Apple has suspended work on a pair of lightweight augmented reality (AR) glasses due to technical challenges, Bloomberg’s Mark Gurman claimed on Tuesday.

Gurman went so far as to say that the company’s “dream of offering a lightweight pair of AR glasses that people could wear all day now appears many years away — if it happens at all.”

The tech giant is still planning to release its premium mixed-reality headset this year, but development of the AR glasses — a physically light, minimalistic, and cheaper product — is clearly facing serious challenges.

Apple is thought to have originally planned to launch the AR specs this year, but then delayed it to 2025. But now the entire project appears to be hanging in the balance.

It’s been suggested that the tech giant sees AR glasses as a possible replacement for the iPhone, moving a handset’s functions to a display incorporated into high-tech specs.

Virtual reality (VR) headsets, which immerse a user in a virtual world, have gained a degree of traction thanks in part to Meta’s Quest, and earlier Oculus, devices. But AR glasses, which overlay digital information onto real-world views, have proved harder to develop. Google, for example, invested huge amounts of time and money in trying to bring its Google Glass specs to market but ended up scaling down the project. Part of the challenge is trying to fit so much technology — including a powerful battery — into a device that’s supposed to look like a regular pair of glasses.

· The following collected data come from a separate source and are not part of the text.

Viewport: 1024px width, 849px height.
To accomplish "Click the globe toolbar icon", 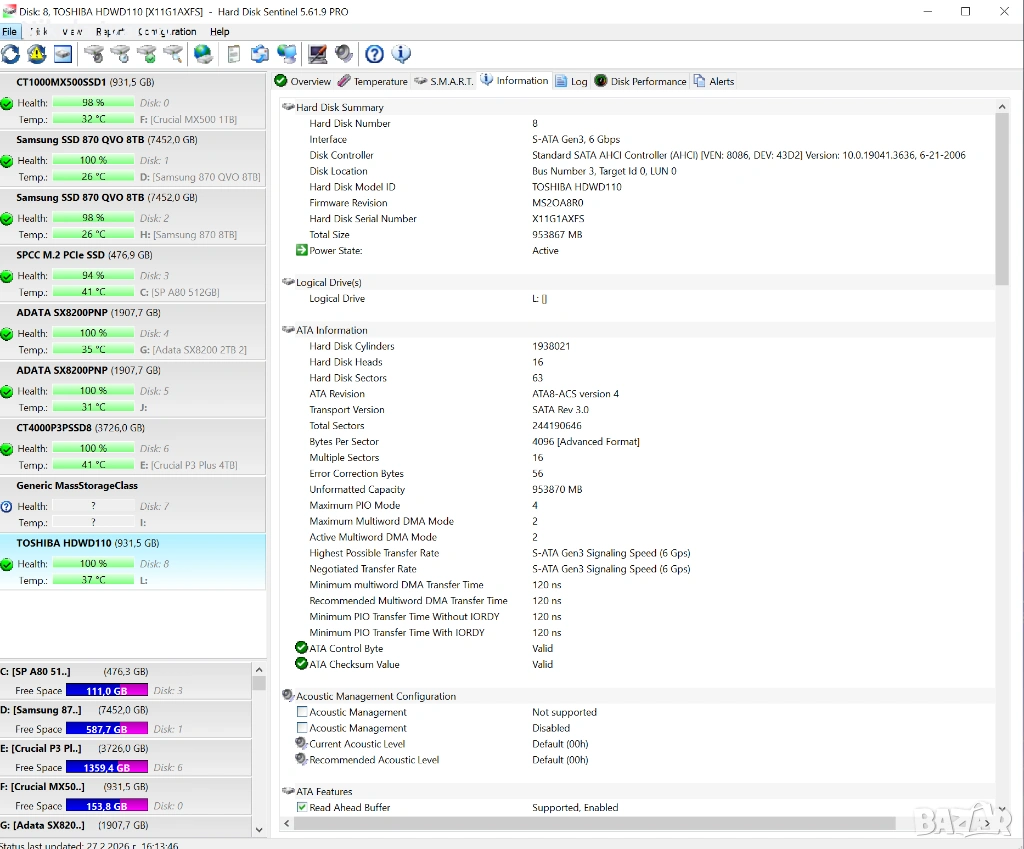I will point(203,54).
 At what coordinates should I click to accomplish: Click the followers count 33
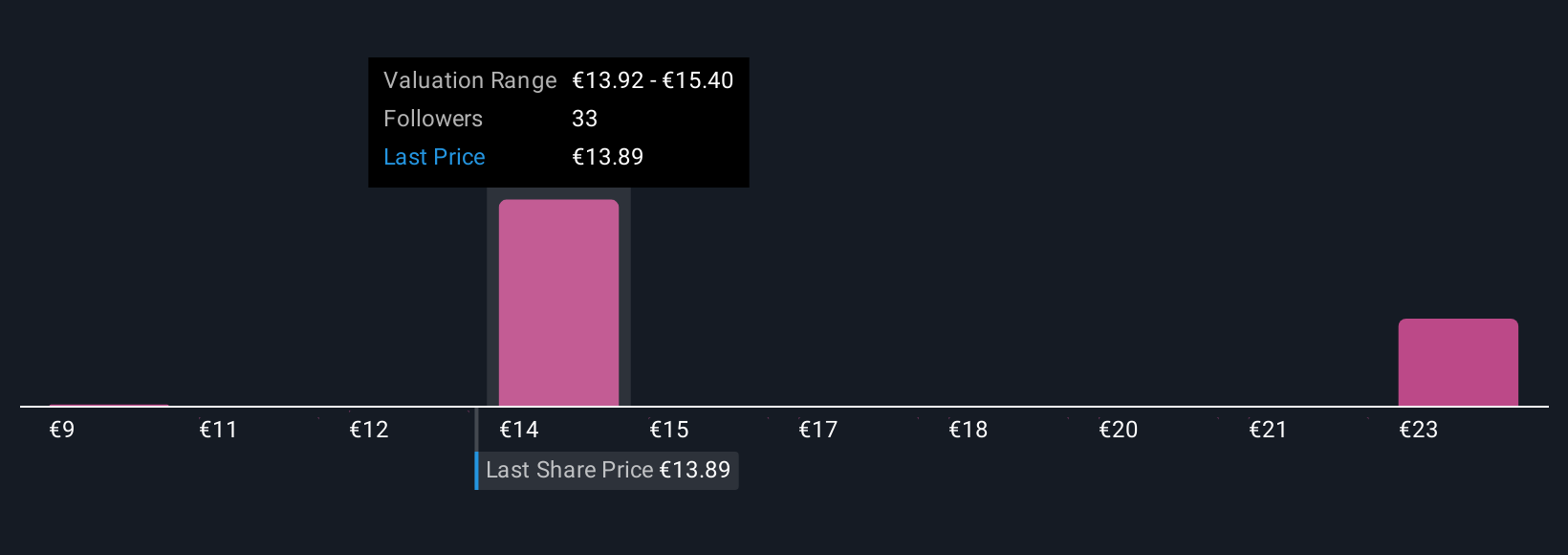point(584,119)
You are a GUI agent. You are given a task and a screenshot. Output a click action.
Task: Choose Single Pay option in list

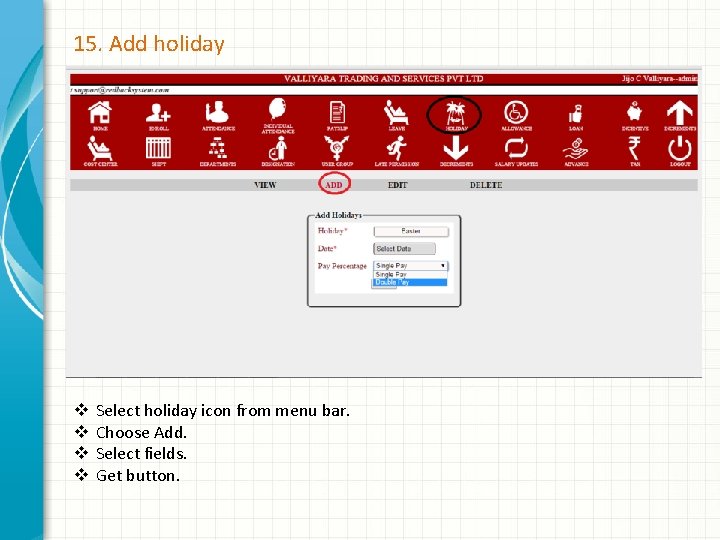410,274
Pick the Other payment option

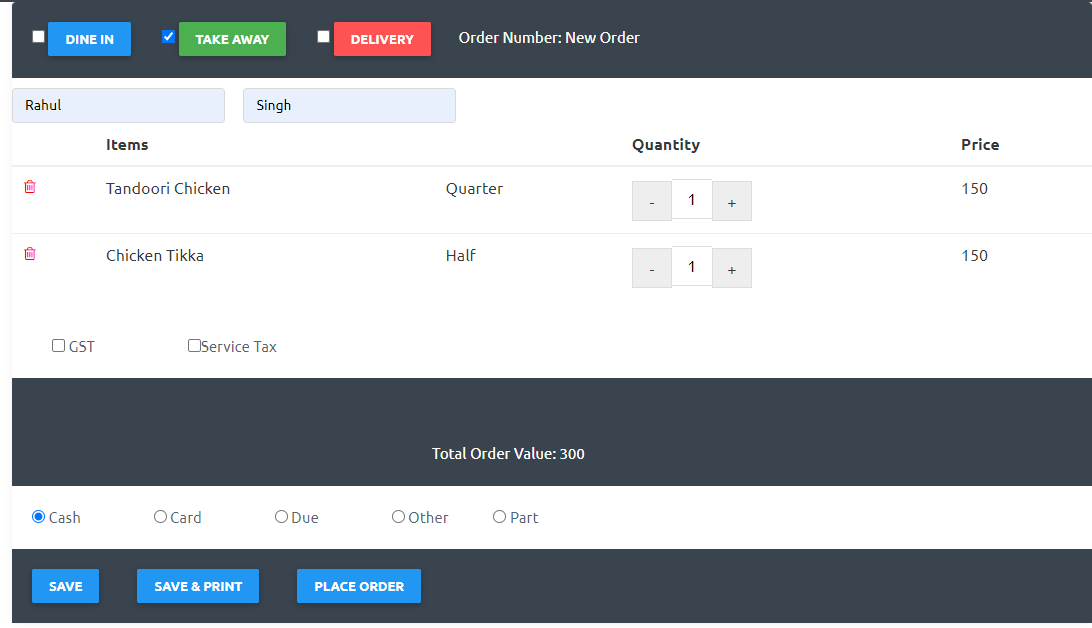[x=399, y=517]
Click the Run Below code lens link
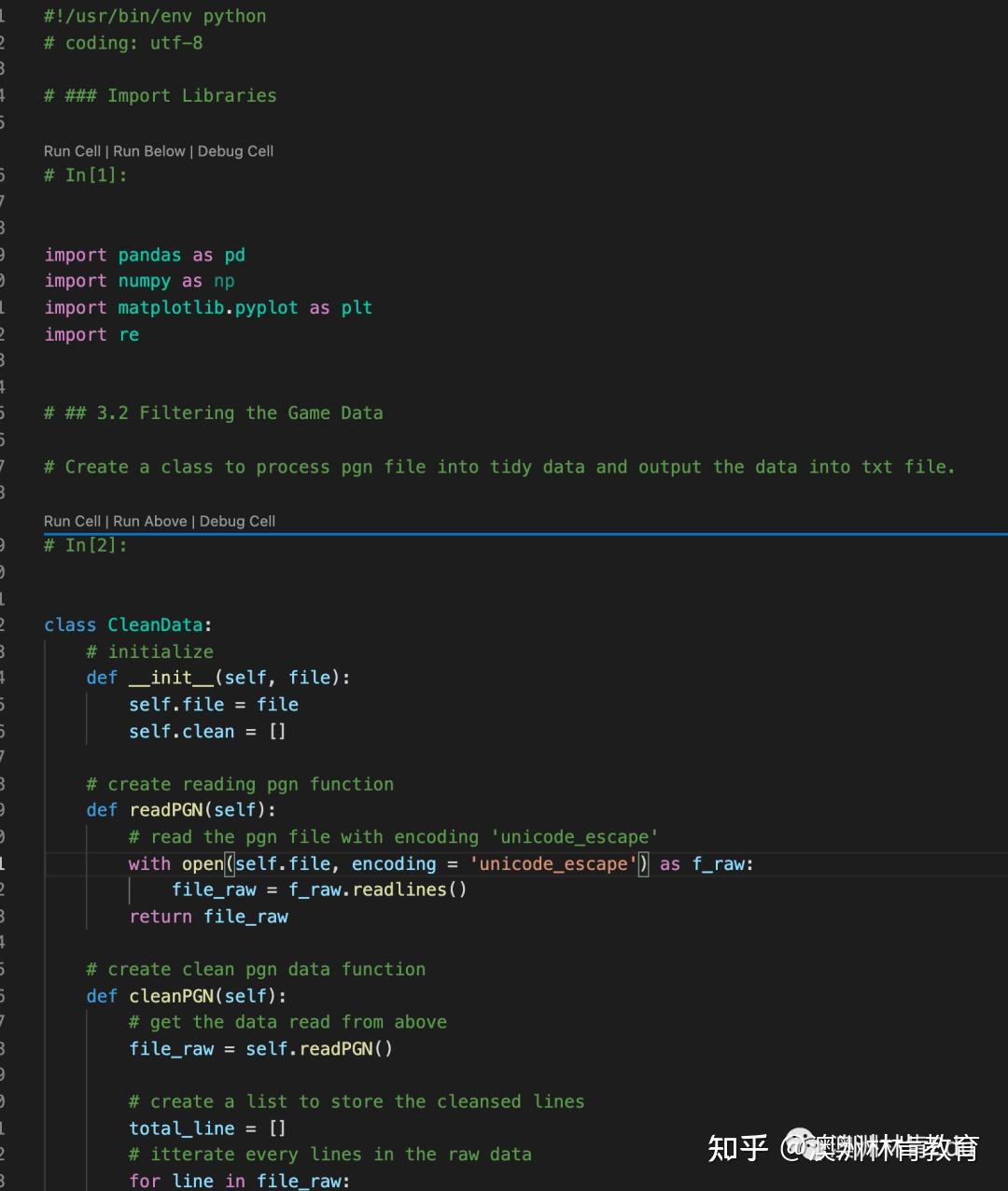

Gurman said in his report that Apple is still planning to launch a lower-cost mixed-reality headset, which could be called Reality One, in 2024. This would be a follow-up to the premium model — possibly called Reality Pro — that’s expected to go on sale this year for around $3,000.

The Bloomberg reporter also said that most of Apple’s 1,000-plus-person unit dedicated to AR and VR is “focused on the first two mixed-reality headsets,” adding that Apple still has some teams “exploring technologies that would go into standalone glasses, should they eventually launch.”